=== BRANO PROPOSTO ===
>>>>

Un report esplosivo svela la strategia deliberata del Dragone per minare la sicurezza energetica del principale rivale globale, gli Stati Uniti.
Mentre Washington ha guidato storicamente la lotta ai cambiamenti climatici, un nuovo rapporto getta luce sulle reali motivazioni della Cina nell’abbracciare la rivoluzione verde. Il documento, intitolato “Chinese Handcuffs: How China Exploits America’s Climate Agenda”, a cura della Heritage Foundation, rivela come Pechino stia deliberatamente puntando a impossessarsi del mercato globale delle energie “verdi”, sfruttando l’agenda ambientalista americana a proprio vantaggio geopolitico.
Se le cose non cambiano, chiunque vincerà le prossime elezioni Usa si troverà di fronte ad un bivio: continuare nel cammino verso la “decarbonizzazione” con la conseguenza di rinforzare ulteriormente l’antagonista cinese, o rinunciare a materie prime e prodotti del Dragone, riaprendo le concessioni di sfruttamento locali con il risultato di evitare forse la pericolosa dipendenza ma certa di rafforzare critiche e movimenti di protesta da parte degli ambientalisti.
Le manette cinesi
Partiamo dell’analogia usata dall’istituto, le “Manette Cinesi” (chinese handcuffs). Le manette cinesi sono un tradizionale giocattolo per bambini, che consiste in un tubo aperto a entrambe le estremità in cui si inseriscono contemporaneamente due dita e famoso per essere stato incluso nel film La Famiglia Addams. Quando si tenta di tirarle fuori, la trappola si stringe, immobilizzando le dita stesse: l’unico modo per liberarsi è spingere più a fondo le dita nella trappola medesima.
Una perfetta analogia per l’agenda ambientale degli Stati Uniti che risale agli anni ’70 ma si è drammaticamente intensificata durante l’amministrazione Biden. Biden ha infatti abbracciato la collaborazione con la Cina sulle rinnovabili, nonostante Pechino stessa tragga vantaggio dall’agenda verde a scapito di Washington. l settori delle cosiddette “nuove tre” industrie verdi – pannelli solari, batterie agli ioni di litio e veicoli elettrici – hanno un potenziale di mercato stimato in oltre 800 miliardi di dollari solo per gli Stati Uniti nei prossimi anni.

<<<<

=== COMPITI DELL'ESERCIZIO ===
1. Secondo il brano sulla Cina e l'agenda verde, qual è l'unico modo per liberarsi dalle manette cinesi?
2. Ripeta fedelmente la parte del brano sulla Cina e l'agenda verde che comincia con "Una perfetta analogia" e prosegue fino a "nei prossimi anni.".
3. Riprenda il brano sulla Cina e l'agenda verde dopo la sua ultima frase e ne prosegua il discorso.
Il materiale non è necessario per svolgere i compiti.

=== SEZIONE DATI ===
>>>>

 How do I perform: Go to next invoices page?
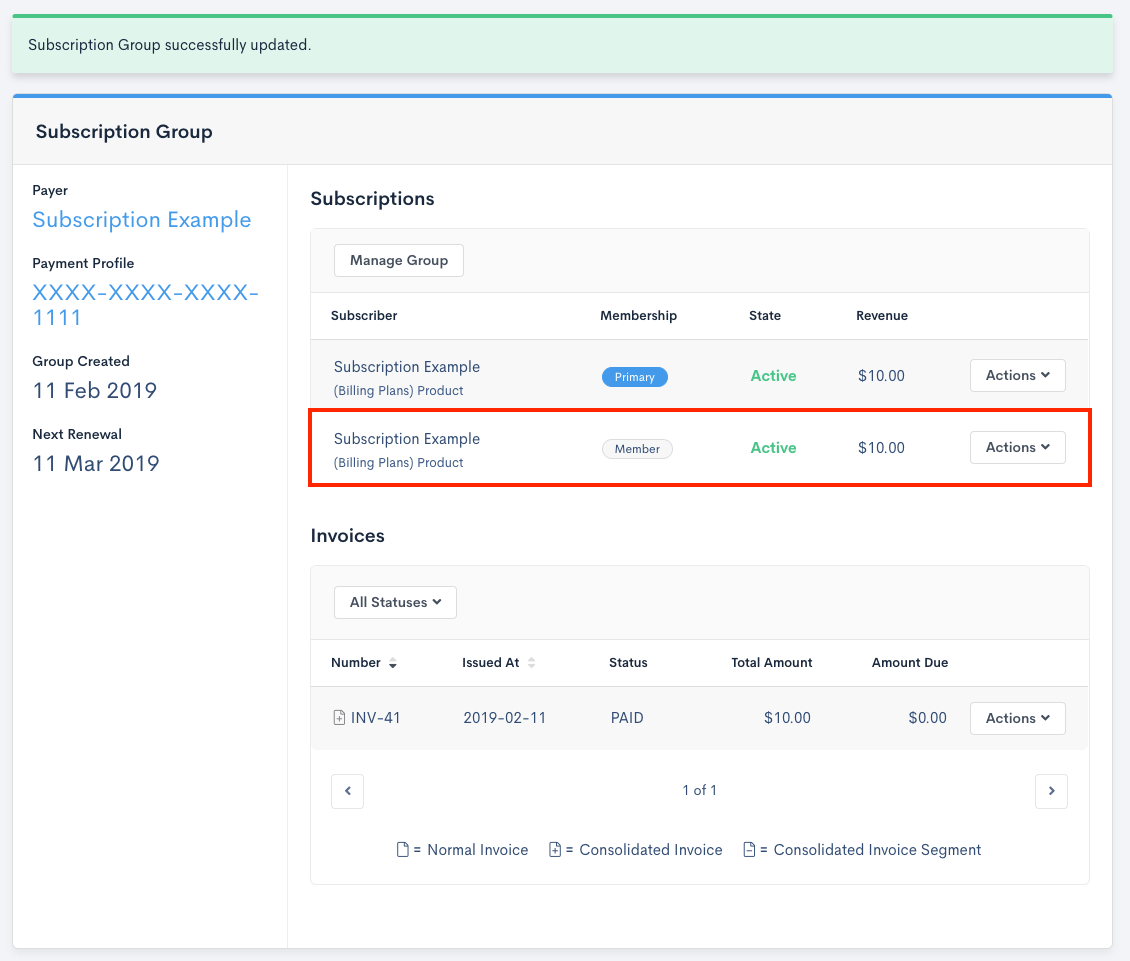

<<<<

=== RISPOSTE AI COMPITI ===
1. Spingere più a fondo le dita nella trappola.

2.
Una perfetta analogia per l’agenda ambientale degli Stati Uniti che risale agli anni ’70 ma si è drammaticamente intensificata durante l’amministrazione Biden. Biden ha infatti abbracciato la collaborazione con la Cina sulle rinnovabili, nonostante Pechino stessa tragga vantaggio dall’agenda verde a scapito di Washington. l settori delle cosiddette “nuove tre” industrie verdi – pannelli solari, batterie agli ioni di litio e veicoli elettrici – hanno un potenziale di mercato stimato in oltre 800 miliardi di dollari solo per gli Stati Uniti nei prossimi anni.

3.
Pechino controlla oltre l’80 per cento della supply chain dei pannelli solari e il 60 per cento del mercato delle batterie per veicoli elettrici. Ma soprattutto, la potenza asiatica è il principale produttore e trasformatore di terre rare, minerali critici impiegati nelle tecnologie militari e per l’energia pulita.
Conseguenza: l’agenda verde implica enormi flussi finanziari che – se non verranno presi provvedimenti drastici – finiranno nelle tasche di Pechino, contribuendo potenzialmente a rendere il Dragone la prima potenza economica mondiale.
Secondo il rapporto, il Partito Comunista Cinese utilizza inoltre le cause ambientali come “esca” per estrarre concessioni politiche dagli Usa, pur non rispettando gli impegni sulle emissioni.
Le contraddizioni della Cina sono evidenti: da un lato promuove il settore verde, ma dall’altro accelera la produzione di combustibili fossili come il carbone. Solo lo scorso anno è stata approvata la costruzione di nuove centrali a carbone per una capacità pari a quella dell’intera rete elettrica britannica.
Prima lo sviluppo
Vero, Pechino è impegnata anche sul versante verde, ad esempio nel 2023 ha generato il 46 per cento in più di energia eolica rispetto a tutta l’Europa combinata. Ma resta il fatto che mentre in Europa e negli Usa perseguiamo a tutti i costi una politica “Climate first”, la Cina prosegue nel paradigma “Development first”.
Come è possibile? Difficile crederlo, ma la Cina è tutt’ora classificata una nazione “in via di sviluppo” (developing country). Questo le permette di prendersi libertà non concesse ad altri, quali raddoppiare “la capacità di produrre energia da carbone attraverso l’introduzione di nuovi impianti in tutto il Paese”.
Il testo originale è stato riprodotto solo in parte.